Für eine AMD 7950 brauch man ZWEI solcher Stecker, allerdings liegen den meisten Karten auch Adapter bei, so dass man mit 1-2 freien normalen Festplatten-Steckern den zweiten Stecker erzeugen kann. Das zweite Netzteil wäre aber in jedem Falle eher geeignet, es kann aber sein, dass auch das nicht reicht, da es ein eher billiger Hersteller ist - da sind 430W nicht selten weniger gut als 300W bei einem Markenhersteller.

Probieren kann man es aber so oder so, der PC geht halt aus, wenn es nicht reicht. Oder aber Du gibst was mehr aus ink. neuem Netzteil, oder aber Du nimmst eine etwas schwächere Karte, dafür dann aber noch ein Netzteil dazu. Ein passendes würde ab 40€ aufwärts kosten.


----------



## peter020688 (13. Januar 2013)

Folgendes würde ich mir jetzt bestellen:

https://www.alternate.de/html/product/XFX/PRO550W/838244/?
https://www.alternate.de/html/product/MSI/N660_TF_2GD5-OC/1030918/?

Würd das so passen oder doch eine andere grafikkarte?

Gruß


----------



## Herbboy (13. Januar 2013)

Das würd passen, aber an sich bietet die AMD 7870 etwas mehr Leistung und kostet ebenso viel.

Und beim shop hardwareversand.de müsstest Du bei der 7870 Far Cry 3 dazubekommen, wenn du ne 7950 nimmst zusätzlich noch Hitman Absolution und Sleeping Dogs, d.h. an sich ist die 7950 dann effektiv nicht teurer als die 7870.

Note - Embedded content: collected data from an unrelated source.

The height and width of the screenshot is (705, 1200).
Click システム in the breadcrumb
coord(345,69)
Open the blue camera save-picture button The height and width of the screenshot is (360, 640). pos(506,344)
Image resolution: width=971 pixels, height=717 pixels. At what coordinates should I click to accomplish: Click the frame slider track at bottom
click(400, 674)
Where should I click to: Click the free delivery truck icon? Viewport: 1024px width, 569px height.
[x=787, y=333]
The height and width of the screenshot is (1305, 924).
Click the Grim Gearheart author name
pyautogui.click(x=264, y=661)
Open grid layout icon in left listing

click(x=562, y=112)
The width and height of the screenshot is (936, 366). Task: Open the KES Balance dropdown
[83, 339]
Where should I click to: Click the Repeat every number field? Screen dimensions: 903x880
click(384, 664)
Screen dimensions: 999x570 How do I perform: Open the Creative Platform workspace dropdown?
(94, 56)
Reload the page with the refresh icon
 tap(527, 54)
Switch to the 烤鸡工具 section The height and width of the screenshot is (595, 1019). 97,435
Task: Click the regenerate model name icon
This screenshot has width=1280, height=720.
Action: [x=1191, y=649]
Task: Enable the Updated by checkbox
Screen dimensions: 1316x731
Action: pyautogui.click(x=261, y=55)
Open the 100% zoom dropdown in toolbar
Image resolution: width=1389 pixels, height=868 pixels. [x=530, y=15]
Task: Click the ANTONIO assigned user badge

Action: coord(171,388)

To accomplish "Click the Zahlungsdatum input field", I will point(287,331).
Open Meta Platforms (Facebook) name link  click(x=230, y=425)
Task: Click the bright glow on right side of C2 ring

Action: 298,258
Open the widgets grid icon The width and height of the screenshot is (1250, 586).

Dort gäb es dann eine GTX 660,übertaktet, für unter 200€: MSI N660-TF-2GD5/OC Twin Frozr III, GeForce GTX 660, 2GB GDDR5, 2x DVI, HDMI, DisplayPort (V287-001R) Preisvergleich | Geizhals Deutschland  oder ist die Assins Creed wichtig, was bei alternate dabei ist?


----------



## peter020688 (13. Januar 2013)

assasins creed wäre mir jetzt nicht so wichtig. kannst mir mal den link posten für die 7870 mit far cry3. da gibts ja soviel, da kann ich leider gar net wissen welche von denen dann die beste ist.


----------



## Crysisheld (13. Januar 2013)

Hallo zu den Netzteilen, kauf nicht das XFX, die sind nen Scheiss weil sie genauso wenig 20A auf der 12V Schiene liefern, wie die von dir geposteten. Es ist wichtig! Grafikkarten brauchen eine konstante Stromstärke (Ampere) wenn das Netzteil nicht permanent die angegebene Leistung bringt macht der Rechner Neustarts und du wirst Dishonored nicht von Anfang bis Ende durchspielen können. 

Wenn ein Netzteil nicht die 20A auf 12Volt liefert kannste es vergessen. 

Ich empfehle dir mal dieses Netzteil. Ist zwar etwas teurer, aber es ist zuverlässig. 

Enermax EMD625AWT II Modu82+ 625W

Grafikkarte würde ich dir zu einer Nvidia Geforce raten. Die AMD Karten taugen IMHO nicht wirklich. Nvidia for the win


----------



## ReflexXXxtreme (13. Januar 2013)

bei netzteilen spart man immer an WattLeistung niemals an Marke. Ein Bequit mit 400 Watt sollte genügen. Wenn man eins der älteren Generationen findet sind die meist auch recht günstig.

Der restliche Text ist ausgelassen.